WORK REQUEST. Scan the entries below and count the lines holding the string "agent". Supply only the number.
# # #
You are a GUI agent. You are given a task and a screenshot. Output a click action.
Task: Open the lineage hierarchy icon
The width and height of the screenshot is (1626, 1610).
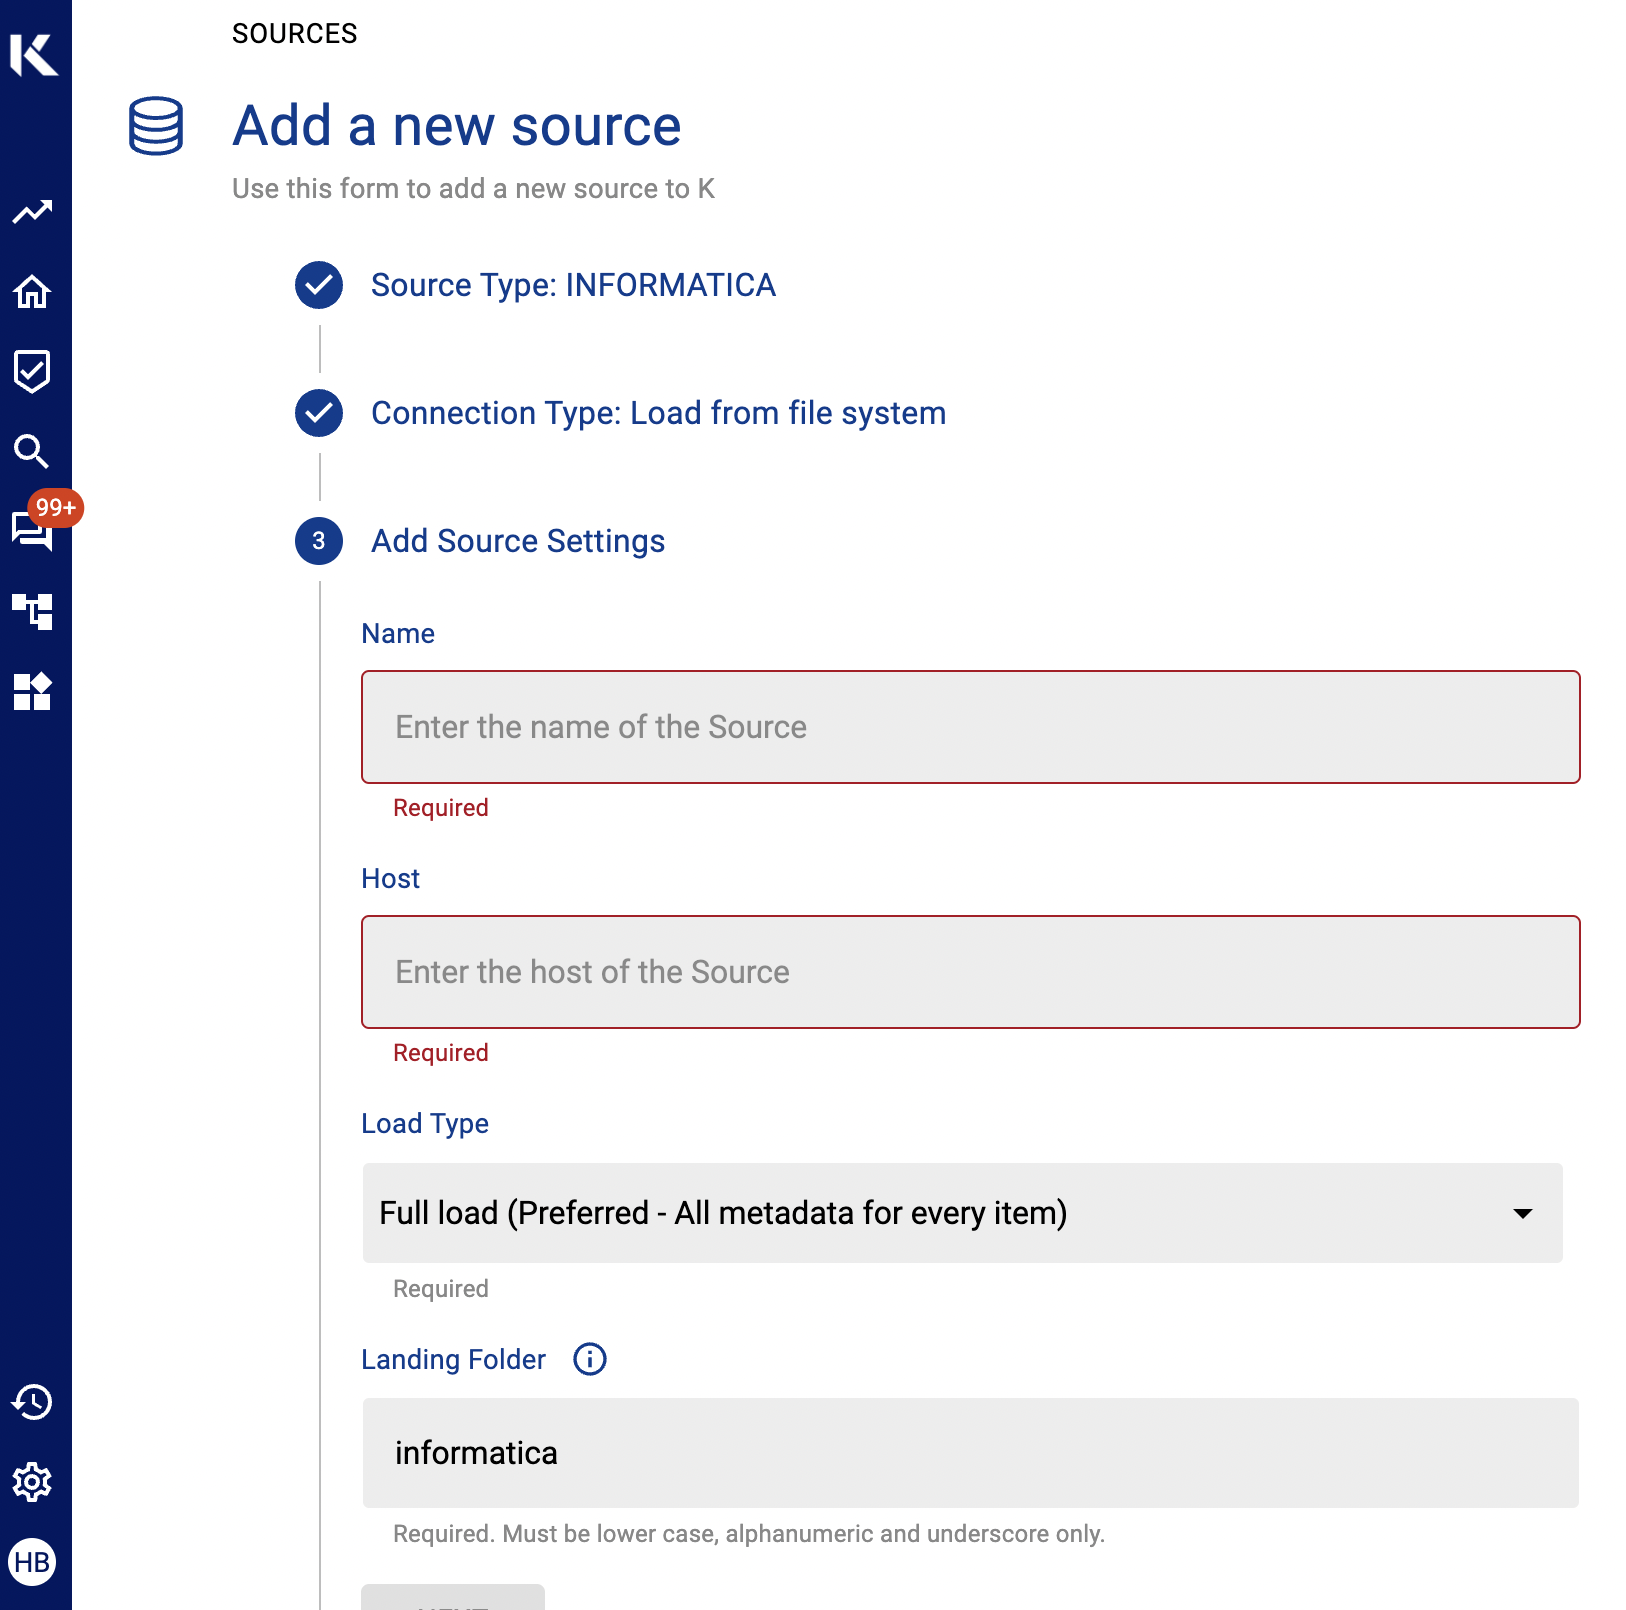click(32, 611)
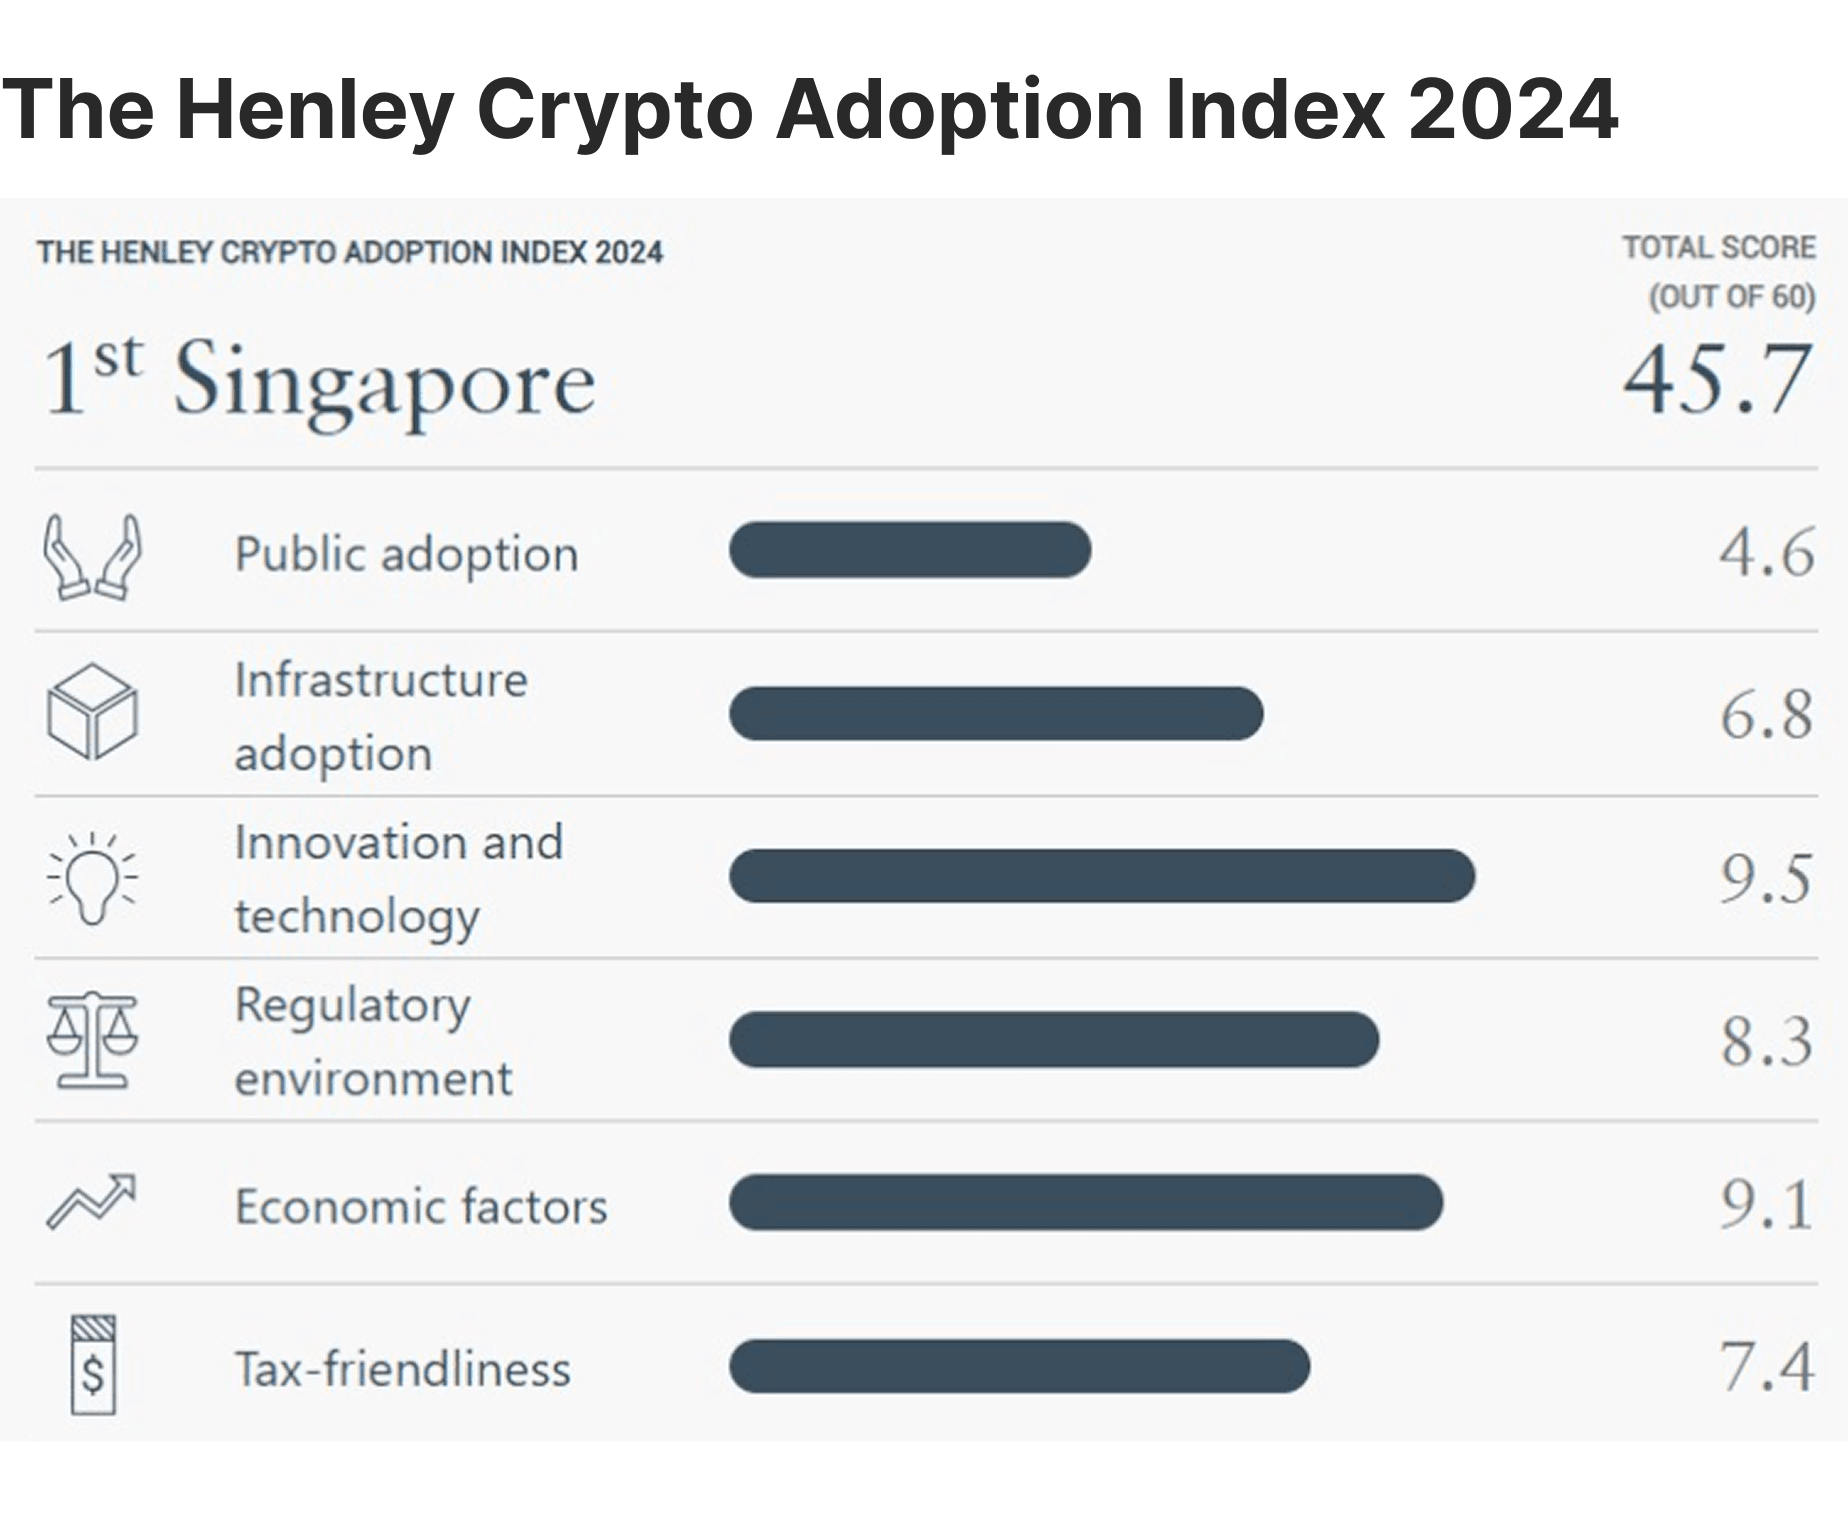The image size is (1848, 1520).
Task: Click the 1st Singapore ranking heading
Action: tap(320, 380)
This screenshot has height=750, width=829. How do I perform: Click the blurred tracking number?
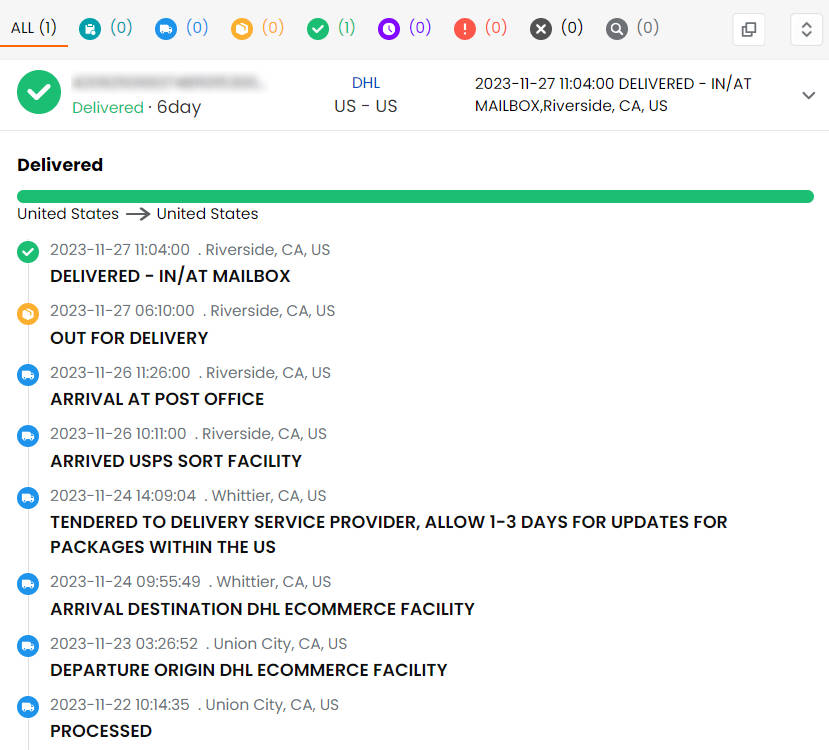click(168, 81)
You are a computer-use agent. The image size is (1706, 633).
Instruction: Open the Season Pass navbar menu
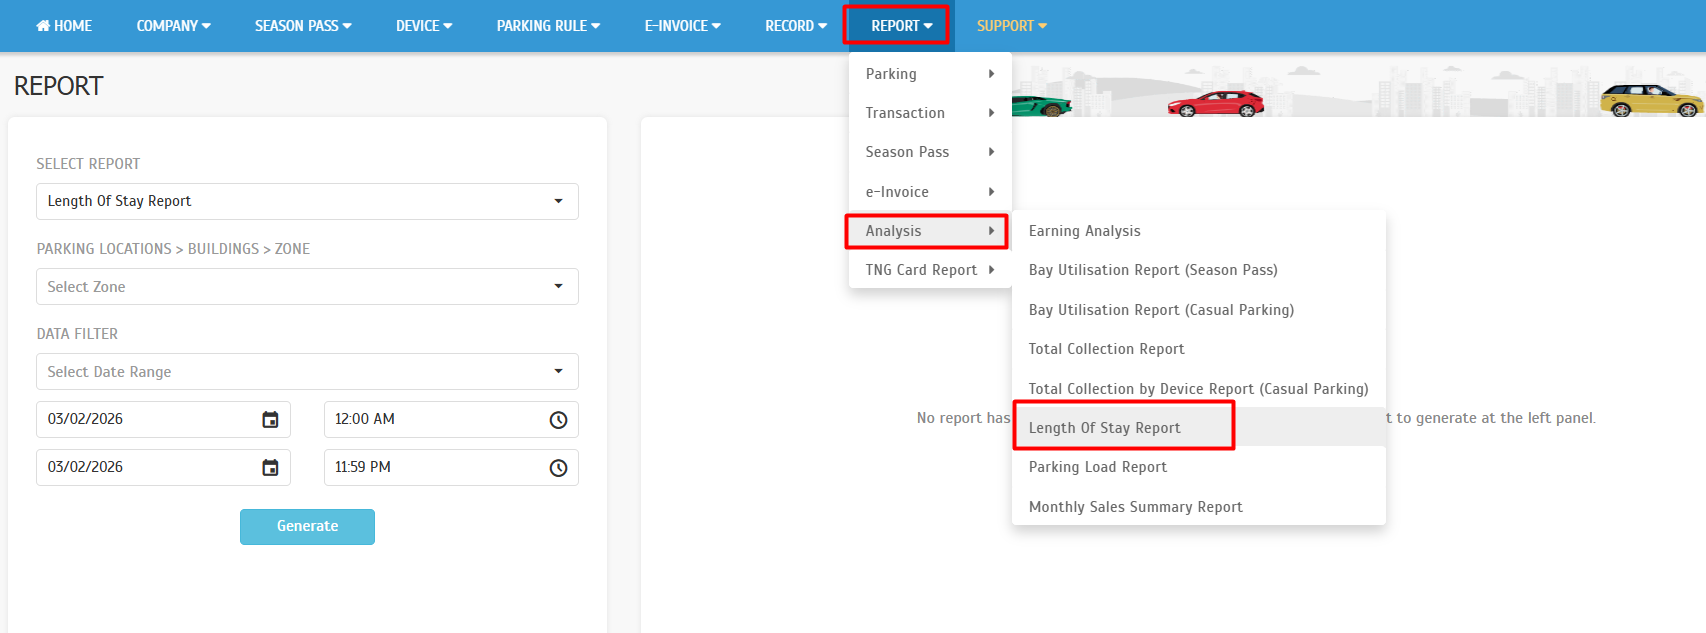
# # #
RESULT. 2